Introduction: BAR T.A.B. (Take Along Bar)
Second Prize in the
Small Spaces Contest
Biking and beverages have long been a passion of mine. This BAR T.A.B. allows me to enjoy both....
This is not an original concept. You will find a couple others out there on the internet. The configuration and specific add ons are original, which will be outlined in the steps to follow. Enjoy!
Step 1: Materials and Tools List
The materials purchased for this project amounted to around $35 total. The wood glue, nails, screws, stain, and varnish I had on hand.
1 - 2' x 4' sheet of 1/4" plywood
1 - 8' 1" x 4" pine board
2 - 1/4" x 1 1/8" x 2" u-bolts
2 - small hinges
1 - magnetic door latch
2 - plastic tumblers
1 - side loading water bottle cage
The tools used for the job included:
- power drill
- belt sander
- mitre box and saw
- hand jig saw
- couple of screw drivers
Step 2: Framing It Up
Because of the nature of a bike frame, all the angles and tube lengths vary from bike to bike based on frame size and material (steel framed tubing is present on the Fat Rat fat bike used in this project), I thought it best to actually lay out and piece together the frame of the BAR TAB on the bike itself. The holes for the U-bolts were counter sunk to keep them out of sight, and to allow for the length of the bolts. I used a socket head and wrench to fasten the frame piece on the top tube of the bike. The down tube framing piece was positioned and held in place by the brazed on waterbottle cage mounts that were already in place on the bike frame. These holes were counter sunk as well. These bolts will help to stabilize the BAR TAB when in use, and for positioning during the build. The bottom piece near the bottom bracket of the bike frame was leveled with the bike up on the bike stand. This way the cover, when in the table position, will be a relatively level surface and appear "right with the world" (as my dad would have said) when in use.
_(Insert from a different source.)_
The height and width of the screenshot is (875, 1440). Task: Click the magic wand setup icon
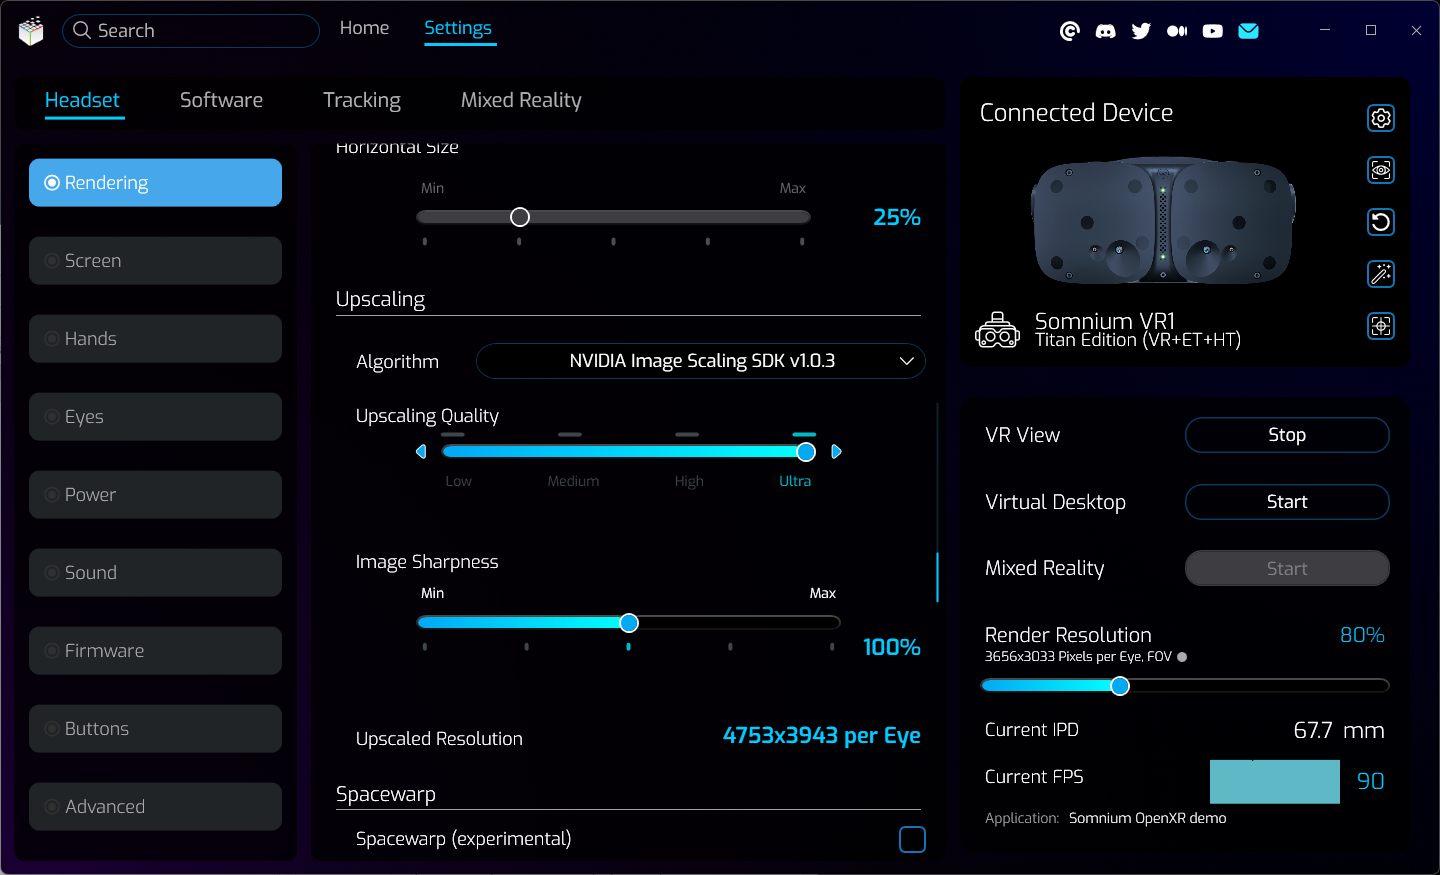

Step 3: Closing the Case...
Next I moved the framed BAR TAB to the workbench to affix the back and cover portions. I glued and nailed the back on with wood glue and finishing nails. The cover was fastened with two small hinges. If you notice in the 4th picture, I drilled out where the screw heads on the hinges would butt up against the box, so the cover would fit flush to the frame.
Step 4: Finishing It Off...
I used some Minwax Golden Oak stain I had left over in the "paint pantry". This was covered with Zinsser Bulls Eye Spar Varnish for weather resistance. I next mounted the magnetic latch to the inside of the top frame and the accompanying brass plate to the cover. I found a very strong magnet at Ace Hardware that will hold the cover shut even when biking down a reasonably bumpy road / trail.
Step 5: Configuring the Compartment...
This was the most creative step in the process. How to configure the compartment to accommodate two glasses, mini liquor bottles, and a large bottle for mix. I decided to use a Kleen Kanteen stainless steel bicycle water bottle I already had in stock. I like these because they don't change the flavor or taste of whatever liquid you put in them. And they look cool. The tumblers are plastic; broken glass is the main enemy of cyclists! The mini bottles are all plastic as well. My wife came up with the used leather belt "bottle holster" idea. With some trial and error, that worked out great. The bottle cage is a side loading style aluminum cage, with the traditional tabs on the bottom and top cut off to accommodate the clean cylindrical shape of the Kleen Kanteen.
Step 6: Let Happy Hour Commence!
After finishing the compartment, I remounted the BAR TAB to the bike. By using a spring clamp, I clamped the cover/table top to the pedal/crank arm to create a resistance between the two. This holds the table top firmly in place and allow a surface on which to mix and set the drinks. This should be large enough for two drinks, and some meat / cheese / cracker snacks as well (carried in the handlebar bag in the picture). Bottoms up!